Image credit: Flickr/Missus Martian

Tesco ends its US adventure

The supermarket has gone home with its tail between its legs - but not before it had to lend the buyer of Fresh & Easy £80m.

by Emma Haslett
Last Updated: 02 Oct 2013
'Go big or go home,' goes the saying - and as Tesco couldn't do the former in the US, it's settled for the latter.

The supermarket said last night it had signed a deal with Yucaipa, the investment vehicle owned by US retail veteran Ron Burkle, to rid itself of about three quarters of its Fresh & Easy stores. Redemption doesn't come cheap, though: Tesco has agreed to lend Yucaipa £80m for the privilege.

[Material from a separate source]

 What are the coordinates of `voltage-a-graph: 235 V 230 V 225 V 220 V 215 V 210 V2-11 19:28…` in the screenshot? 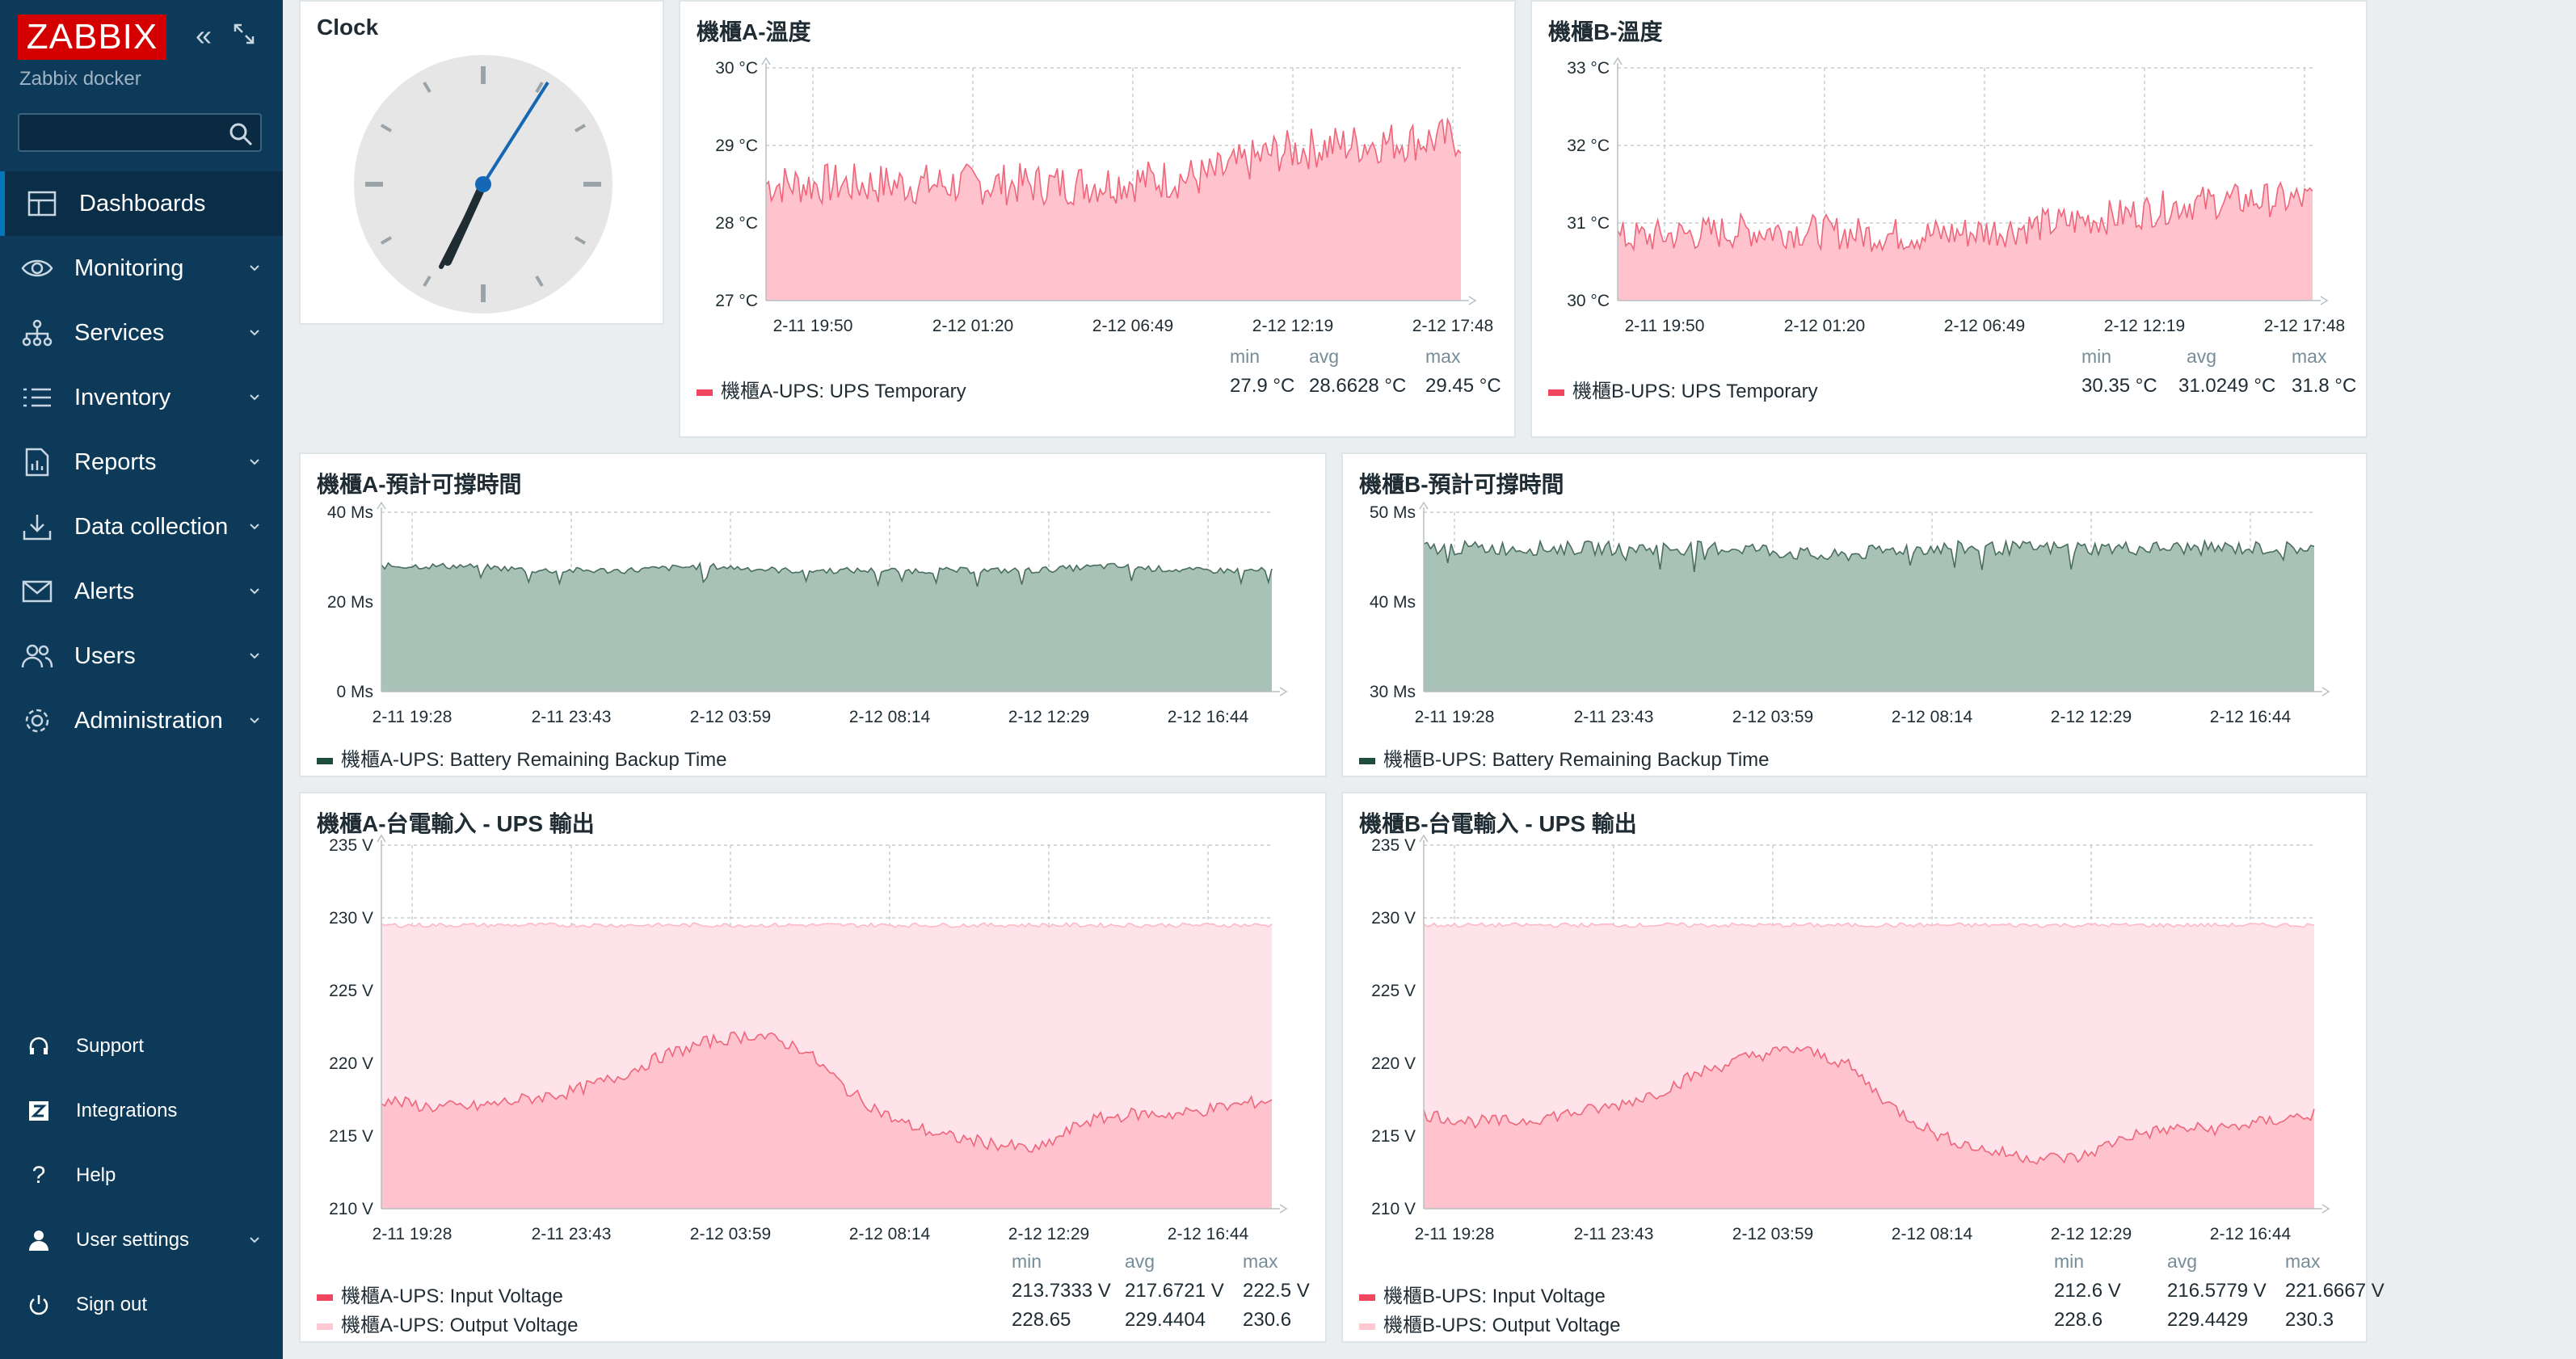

It's the conclusion (or almost the conclusion - it is still sitting on 50 leases in the country) of a saga which has gone on for five years. Tesco made its first push into the US back in 2007, but it soon became clear that things weren't going well: not only did it have unrest from trade unions to contend with, but fairly early on it overhauled its entire strategy, changing plans for self-service tills and store designs, and even altering pack sizes.

To be fair to Tesco, the experiment did happen to coincide with the beginning of one of the longest and deepest global economic downturns in history. But that won't come as much comfort to shareholders, who have already had to lump the £1.2bn writedown Tesco took when it exited the business, not to mention a 51% drop in pre-tax profits posted in April - its first drop in 20 years.

There is a bit of a silver lining, though: as with its exit from China, where it formed a 20-80 joint venture with Chinese hypermarket chain Vanguard, its deal with Burkle belongs firmly in the 'sweets' aisle. Not only is he taking most Fresh & Easy stores off its hands (that £80m is a loan, don't forget - it should be paid back) - but if the new company is a success, Tesco has an option to buy a stake in it. None of the work, some of the gains - what's not to like about that?

So Tesco's departure from the US is, as chief exec Philip Clarke put it, 'an orderly and efficient exit'. Admittedly, it's not the best possible outcome - but it's not the worst, either. Which is, unfortunately, all shareholders could really hope for.